ABCB11 transporter gene variant p.A444V and gallstone susceptibility: a combined association and affected sib pair analysis

Introduction: Recent studies have identified common polymorphism of the hepatobiliary transporter gene ABCG8 (p.D19H) as a genetic risk factor for gallstones in humans^1,2. To further elucidate the role ABC transporters mutations in gallstones disease, we investigated a common variant of the bile salt export pump (ABCB11) in a combined association (case- control) and affected sib pair (ASP) analysis. Methods: Prospectively, we collected 235 individuals with gallstones (confirmed by ultrasound or cholecystectomy) from 108 families (age 24–80 years, 86% women, BMI 17–49kg/m²) and 260 gallstone-free controls (confirmed by ultrasound, age 21–78 years, 93% women, BMI 16–43kg/m²). Using PCR-based assays with 5'-nuclease and fluorescence detection (TaqMan), we genotyped the ABCB11 coding SNP p.A444V, which is known to affect transporter expression. We performed nonparametric linkage (NPL) analysis in affected sib pairs (ASPs) and association tests in cases and controls.

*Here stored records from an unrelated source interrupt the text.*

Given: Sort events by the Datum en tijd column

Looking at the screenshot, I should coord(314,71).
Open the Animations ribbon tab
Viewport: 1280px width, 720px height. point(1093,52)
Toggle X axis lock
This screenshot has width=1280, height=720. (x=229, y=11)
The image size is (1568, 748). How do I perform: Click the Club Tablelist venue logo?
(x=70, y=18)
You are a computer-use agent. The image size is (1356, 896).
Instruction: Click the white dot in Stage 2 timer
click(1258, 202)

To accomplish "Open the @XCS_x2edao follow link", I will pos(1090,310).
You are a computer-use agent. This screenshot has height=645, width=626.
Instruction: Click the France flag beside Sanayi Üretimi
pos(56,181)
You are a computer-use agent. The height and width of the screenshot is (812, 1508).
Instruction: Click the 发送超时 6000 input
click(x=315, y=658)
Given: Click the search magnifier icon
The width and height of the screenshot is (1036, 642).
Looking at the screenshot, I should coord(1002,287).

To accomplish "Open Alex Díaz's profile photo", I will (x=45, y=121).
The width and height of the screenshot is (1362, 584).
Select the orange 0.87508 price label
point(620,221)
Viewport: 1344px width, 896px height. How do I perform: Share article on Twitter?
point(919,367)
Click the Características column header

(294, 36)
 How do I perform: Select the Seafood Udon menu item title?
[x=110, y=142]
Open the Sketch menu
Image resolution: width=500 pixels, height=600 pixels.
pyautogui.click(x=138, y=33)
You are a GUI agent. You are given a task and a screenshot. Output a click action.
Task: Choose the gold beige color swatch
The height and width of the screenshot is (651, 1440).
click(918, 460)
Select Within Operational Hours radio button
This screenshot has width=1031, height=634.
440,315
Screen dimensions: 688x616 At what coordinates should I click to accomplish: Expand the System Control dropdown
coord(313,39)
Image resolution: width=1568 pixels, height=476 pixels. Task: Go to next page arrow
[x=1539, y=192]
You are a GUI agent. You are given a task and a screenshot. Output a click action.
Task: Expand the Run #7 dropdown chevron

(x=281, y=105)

Results: Allele frequencies were within Entrez SNP database ranges and no deviation from Hardy-Weinberg equilibrium was detected. However, neither allele and genotype distributions nor NPL scores provided evidence for association or linkage between the ABCB11 SNP and gallstones. Subsequent restriction of the association analysis to patients with BMI >30kg/m² did not reveal an association with gallstones either. Conclusions: The common ABCB11 variant does not confer increased gallstone risk in the general population. These findings are in line with a recent association study in the Popgen cohort in Northern Germany³.

Literatur: 1. Buch S., Schafmayer C., Becker C. et al. Nature Genetics. 2007;39(8):995-9. 2. Grünhage F., Acalovschi M., Tirziu S. et al. Hepatology. 2007;46(3):793-801. 3. Schafmayer C., Tepel J., Franke A. et al. Hepatology. 2006;44(3):650-7.